- _Exercise task_:
Answer these three questions from the passage on George and Andreas Papandreou below.
(a) In what month and year did the Greek resistance advance toward the liberation of Athens?
(b) What was the combined vote of the Socialist and Communist Parties in the 1981 election?
(c) According to Andreas Papandreou, what was the working class only interested in?

- _Source passage_:
============
George Papandreou: Between Revolution & Reaction
In the wake of one of Europe’s greatest anti-fascist partisan-led victories, the Greek resistance movement, backed by over two million partisans, advanced toward the liberation of the capital city of Athens in October 1944. With scant support inside the country, George Papandreou was propped up by imperial British warplanes and tanks and the right-wing monarchy in exile. Acting as prime minister, he ordered the disarmament of the Resistance and backed the British military assault on tens of thousands of peaceful demonstrators in Constitution Square in Athens, killing and wounding hundreds of Greek freedom fighters. Papandreou presided over the military recruitment of numerous ex-Nazi collaborators and monarchists, financed, armed, and commanded by British—later U.S.—generals. He served as a cabinet minister in subsequent regimes, which launched a vicious assault on mass leftist popular movements. They turned what was a joyful moment of liberation into the beginning of a squalid period of savage repression and the restoration of the upper class from pre-war Greece, along with their pro-Nazi collaborator colleagues. Greece was turned into a client state of the U.S., ruled by a series of externally subsidized police states, which retained their rule by inflating a patronage-based bureaucracy, divorced from modern industry.
Andreas Papandreou and the Demise of the Right
After the demise of the military junta (1967-1974), the Greek right wing came to power, retaining much of the old state apparatus and propping up a wealthy but dysfunctional ruling class living off monetary transfers from the European Economic Community (EEC). The pillage of state resources, the bankruptcy of most of the private sector firms, the backwardness of the agricultural sector, the closed and authoritarian nature of public and private institutions led the vast majority of the working class, students, farmers, and unemployed to provide a massive electoral victory for Andreas Papandreou in 1981. The combined vote of the Socialist and Communist Parties was over 60 percent and provided a clear majority to legally transform the society and economy. Moreover, Andreas Papandreou’s program promised to "socialize the economy," modernize the countryside, and break from imperial domination. In particular, he promised to terminate membership in NATO and the U.S. military base agreement.
Given the fragmentation and decadence of the right wing, political opposition to a socialist advance was at a minimum. Because of the private sectors’ high indebtedness to state banks, the Papandreou government did not even need legislation to expropriate the firms: it could ask for loan repayments or the keys to the firm. However, the "socialist" Papandreou rejected the option of transforming the moribund capitalist system and instead offered new loans, forgave debts, and intervened to restore private ownership by auctioning the firms off to new, private (foreign) owners. At the time, I was an economic adviser to Papandreou. When I asked him why he didn’t socialize the indebted firms, he answered, "because of the crises, it is not the time to transform the economy; it would have to wait till the economy got on its feet." When I reminded him that he was elected to change the system precisely because of the crises and, if capitalism was restored, the political and economic opposition would be more formidable, he replied "that the ‘economy’ is too weak to sustain a socialist regime." He added that "the working class is only interested in consumption, not investing to modernize the economy." In practical terms, Papandreou restored capitalism, increasing the public debt in the process.
============
- _Dataset_:
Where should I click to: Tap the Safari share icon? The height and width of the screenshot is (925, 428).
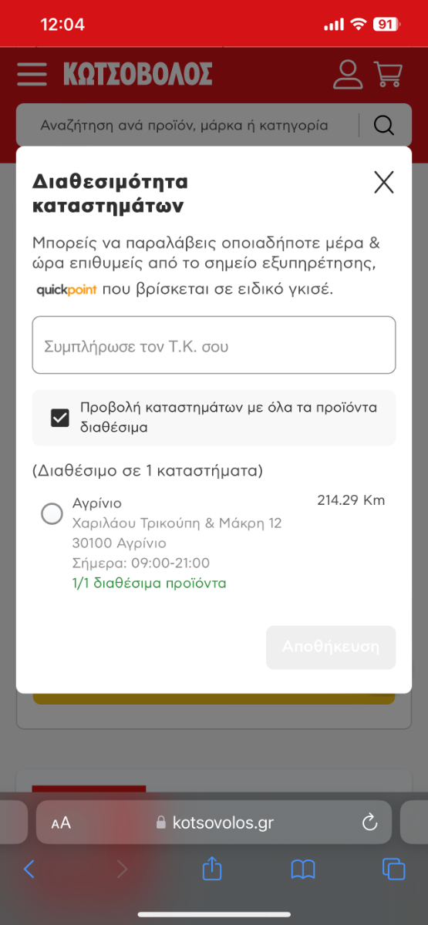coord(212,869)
============
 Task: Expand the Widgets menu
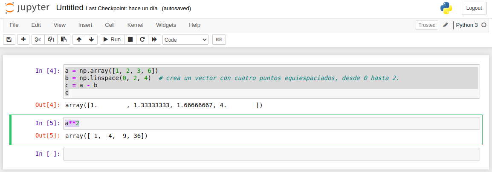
============
- _Task solution_:
(a) October 1944
(b) Over 60 percent
(c) Consumption, not investing to modernize the economy